HCP: How have you enjoyed your 1.5 semesters at Princeton University?
TH: It's been an interesting experience to say the least. As cliche as this may sound, I honestly believe that I've learned more from my peers and classmates than anything I could have ever learned inside a lecture hall or classroom. That being said, the professors here are amazing and while the workload is intense, it certainly is rewarding. If you ask my parents though, they'll probably tell you that I don't focus enough on my academics, which is fine with me (haha).
HCP: What are you involved in on campus?
TH: My main involvement on campus organizations is to really just have fun and meet new people. So last semester I was involved in a lot of Asian-American cultural and advocacy organizations like CSA, AASA, and TASA. This semester I've been involved with the Whig-Clio society. Most of my involvement in extracurriculars has really been off campus though, through my work at the National Youth Association and Articulance Consulting Group - the social media/start-up consulting company that I run.
HCP: Could you tell us more about Operation Fly?
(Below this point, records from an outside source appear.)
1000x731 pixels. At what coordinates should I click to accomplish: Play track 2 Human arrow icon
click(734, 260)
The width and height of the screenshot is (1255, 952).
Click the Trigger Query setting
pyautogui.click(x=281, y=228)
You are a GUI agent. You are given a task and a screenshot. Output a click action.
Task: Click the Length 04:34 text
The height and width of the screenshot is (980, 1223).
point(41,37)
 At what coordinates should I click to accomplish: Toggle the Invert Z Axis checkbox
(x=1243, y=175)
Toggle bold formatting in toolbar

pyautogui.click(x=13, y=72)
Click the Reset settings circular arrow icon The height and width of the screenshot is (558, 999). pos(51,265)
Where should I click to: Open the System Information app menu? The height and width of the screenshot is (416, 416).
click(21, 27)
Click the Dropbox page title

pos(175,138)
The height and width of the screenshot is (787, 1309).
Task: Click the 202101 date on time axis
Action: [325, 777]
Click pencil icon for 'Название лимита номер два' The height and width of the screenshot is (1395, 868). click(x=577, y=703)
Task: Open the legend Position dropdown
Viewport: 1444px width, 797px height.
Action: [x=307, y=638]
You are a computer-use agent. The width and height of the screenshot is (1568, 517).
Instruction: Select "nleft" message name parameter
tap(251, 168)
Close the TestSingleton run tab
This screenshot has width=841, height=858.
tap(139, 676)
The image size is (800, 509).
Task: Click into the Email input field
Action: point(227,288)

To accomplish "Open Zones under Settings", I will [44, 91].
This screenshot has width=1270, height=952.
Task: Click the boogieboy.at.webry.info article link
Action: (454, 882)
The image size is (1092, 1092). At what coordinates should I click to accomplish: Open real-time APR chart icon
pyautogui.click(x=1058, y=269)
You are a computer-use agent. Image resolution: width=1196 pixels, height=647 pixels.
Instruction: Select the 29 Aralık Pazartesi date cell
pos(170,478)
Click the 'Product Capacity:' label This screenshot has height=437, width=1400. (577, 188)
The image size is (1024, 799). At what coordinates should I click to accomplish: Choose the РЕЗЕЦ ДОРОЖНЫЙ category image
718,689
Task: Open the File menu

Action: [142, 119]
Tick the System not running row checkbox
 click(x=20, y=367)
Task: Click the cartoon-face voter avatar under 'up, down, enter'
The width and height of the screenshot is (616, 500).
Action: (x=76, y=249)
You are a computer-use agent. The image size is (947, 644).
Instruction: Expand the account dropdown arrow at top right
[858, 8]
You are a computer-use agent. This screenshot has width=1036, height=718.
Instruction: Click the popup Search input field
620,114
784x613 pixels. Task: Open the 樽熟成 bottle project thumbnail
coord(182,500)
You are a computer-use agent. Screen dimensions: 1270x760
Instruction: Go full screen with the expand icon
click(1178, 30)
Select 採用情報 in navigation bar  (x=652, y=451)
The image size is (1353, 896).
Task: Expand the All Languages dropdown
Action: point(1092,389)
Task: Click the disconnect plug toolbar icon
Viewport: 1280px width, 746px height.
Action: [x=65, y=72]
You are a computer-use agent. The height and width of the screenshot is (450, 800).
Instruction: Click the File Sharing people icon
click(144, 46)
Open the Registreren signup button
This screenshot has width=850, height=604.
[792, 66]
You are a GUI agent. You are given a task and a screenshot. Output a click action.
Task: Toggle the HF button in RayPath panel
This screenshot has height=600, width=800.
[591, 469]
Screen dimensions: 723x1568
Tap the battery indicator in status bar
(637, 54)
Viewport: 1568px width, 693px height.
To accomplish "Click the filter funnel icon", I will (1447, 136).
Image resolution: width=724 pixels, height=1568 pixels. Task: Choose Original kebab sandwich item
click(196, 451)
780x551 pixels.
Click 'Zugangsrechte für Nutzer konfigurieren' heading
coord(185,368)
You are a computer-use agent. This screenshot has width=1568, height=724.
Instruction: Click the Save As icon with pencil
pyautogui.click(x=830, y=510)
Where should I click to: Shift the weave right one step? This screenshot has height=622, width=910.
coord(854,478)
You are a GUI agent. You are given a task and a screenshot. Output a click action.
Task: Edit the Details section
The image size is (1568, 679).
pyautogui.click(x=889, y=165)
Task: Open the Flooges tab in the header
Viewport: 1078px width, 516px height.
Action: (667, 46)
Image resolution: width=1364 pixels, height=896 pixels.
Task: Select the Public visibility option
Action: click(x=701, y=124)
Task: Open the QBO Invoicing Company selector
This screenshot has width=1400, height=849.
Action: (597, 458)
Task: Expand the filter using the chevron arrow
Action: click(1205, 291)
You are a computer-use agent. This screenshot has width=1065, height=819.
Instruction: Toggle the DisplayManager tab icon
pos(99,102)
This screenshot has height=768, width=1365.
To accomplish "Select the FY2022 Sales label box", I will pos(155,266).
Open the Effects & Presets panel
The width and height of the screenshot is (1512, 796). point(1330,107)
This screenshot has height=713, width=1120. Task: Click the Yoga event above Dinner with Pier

TH: Operation Fly was a non-profit that I started before the start of my freshman year year in high school. Our overarching mission was to help the underprivileged in the inner-city. To be honest, we didn't think it was going to be big in the beginning. It began as just a couple of friends who wanted to help out in DC. We went down a couple times a month with food and clothing we bought ourselves and passed them out to the needy on the streets. Pretty soon, we had several kids coming down to DC with us - so much that we couldn't handle it ourselves anymore. I made the decision to incorporate and the rest is history. Fundraising started coming, we started expanding rapidly, and we began programs such as our Sheets for Streets program which donated tens of thousands of blankets in inner-cities across the nation to combat hypothermia in the winter and the Packs for Backs program which donated backpacks with school supplies and toiletries to homeless children across the nation.
HCP: As we've heard, you were at one point a Student Member of the Montgomery County Board of Education. What'd you learn from this experience?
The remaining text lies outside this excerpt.